In 2013, I initiated a preservation project to physically transfer and reprocess thousands of documents into archive-quality containers. For example, we moved 182 linear feet of documents out of the 807 three ring binders and several overfilled file cabinets into archive-quality boxes and folders. After achieving a better understanding of how the collection worked as a system to produce evidence, we rearranged it to better reflect the independent parts that make it a whole.
With future plans of digitizing the collection, Electronic Archival Description (EAD), a set of xml encoding standards developed by the Society of American Archivists, and the Library of Congress was used to govern the structure of the paper finding aid. To create an electronic finding aid and digitize the collection and to be a part of the collective Archives Online at Indiana University, it was necessary to establish an archive repository so we created the Erminie Wheeler-Voegelin Archives at Indiana University.
What are the future plans for the collection?
An electronic finding aid is available for the The Great Lakes/Ohio Valley Ethnohistory Collection, 1953-1966 at Archives Online at Indiana University.

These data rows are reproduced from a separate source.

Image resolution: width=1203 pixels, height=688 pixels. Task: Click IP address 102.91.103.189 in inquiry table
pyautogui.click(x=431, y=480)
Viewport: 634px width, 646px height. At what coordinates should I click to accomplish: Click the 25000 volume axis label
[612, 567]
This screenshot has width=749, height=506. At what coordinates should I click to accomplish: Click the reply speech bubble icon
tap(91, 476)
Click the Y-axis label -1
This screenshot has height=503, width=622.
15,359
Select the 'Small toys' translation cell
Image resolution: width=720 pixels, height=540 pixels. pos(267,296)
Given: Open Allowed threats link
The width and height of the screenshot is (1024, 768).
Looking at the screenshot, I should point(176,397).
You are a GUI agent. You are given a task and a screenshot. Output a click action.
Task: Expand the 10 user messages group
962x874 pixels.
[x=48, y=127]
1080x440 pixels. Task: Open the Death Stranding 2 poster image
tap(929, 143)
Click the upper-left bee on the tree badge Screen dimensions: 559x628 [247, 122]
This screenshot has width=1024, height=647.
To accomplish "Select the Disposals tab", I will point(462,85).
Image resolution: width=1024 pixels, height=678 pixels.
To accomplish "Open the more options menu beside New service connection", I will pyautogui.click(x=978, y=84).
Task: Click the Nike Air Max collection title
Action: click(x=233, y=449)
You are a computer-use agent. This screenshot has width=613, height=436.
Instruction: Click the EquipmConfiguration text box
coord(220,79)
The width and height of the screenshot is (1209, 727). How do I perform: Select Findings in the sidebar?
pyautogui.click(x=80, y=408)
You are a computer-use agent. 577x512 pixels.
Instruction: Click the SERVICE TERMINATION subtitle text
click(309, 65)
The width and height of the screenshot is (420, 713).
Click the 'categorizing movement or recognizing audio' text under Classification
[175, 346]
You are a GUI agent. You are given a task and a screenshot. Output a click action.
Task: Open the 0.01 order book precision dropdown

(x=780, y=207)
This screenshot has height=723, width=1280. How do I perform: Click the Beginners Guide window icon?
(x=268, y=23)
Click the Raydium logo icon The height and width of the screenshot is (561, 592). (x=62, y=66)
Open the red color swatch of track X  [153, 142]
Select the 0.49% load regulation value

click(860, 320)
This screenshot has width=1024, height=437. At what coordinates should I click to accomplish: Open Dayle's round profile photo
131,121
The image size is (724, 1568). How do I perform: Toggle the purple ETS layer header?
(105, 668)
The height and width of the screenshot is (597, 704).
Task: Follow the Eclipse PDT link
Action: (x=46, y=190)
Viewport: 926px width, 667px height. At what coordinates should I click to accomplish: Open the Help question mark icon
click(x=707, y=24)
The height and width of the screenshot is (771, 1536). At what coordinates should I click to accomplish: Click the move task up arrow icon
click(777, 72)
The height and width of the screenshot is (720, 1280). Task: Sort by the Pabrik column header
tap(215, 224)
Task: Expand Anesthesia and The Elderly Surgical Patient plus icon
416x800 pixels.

Currently, we are working with the Citizens Band of the Pottawatomi and the Shawnee Tribe of Oklahoma, who are helping us to fund the cost of digitizing their material and creating the Zotero bibliography. Working to comply with the Native American Graves Protection and Repatriation Act (NAGPRA) acquainted the GBL with these tribes and others. When we shared with them the astonishing extent of the collection, and our desire to digitize it and make it available online despite a lack of funding, their desire to have access to the materials led to their decision to fund the digitization project. Dr. Kelli Mosteller of the Pottawatomi, and Second Chief Ben Barnes of the Shawnee Tribe (2015 IU Summer Repository Research Fellow recipient) are currently research associates with the GBL and advise us on issues of tribal access to materials and cultural sensitivity, as well as conduct and present collaborative research with our staff. The work to provide access to the materials in the GLOVE Collection is important; however, the forging of collaborative relationships with the tribes who once resided in Indiana (land of the Indians) and the Great Lakes and Ohio Valley regions is our greatest accomplishment.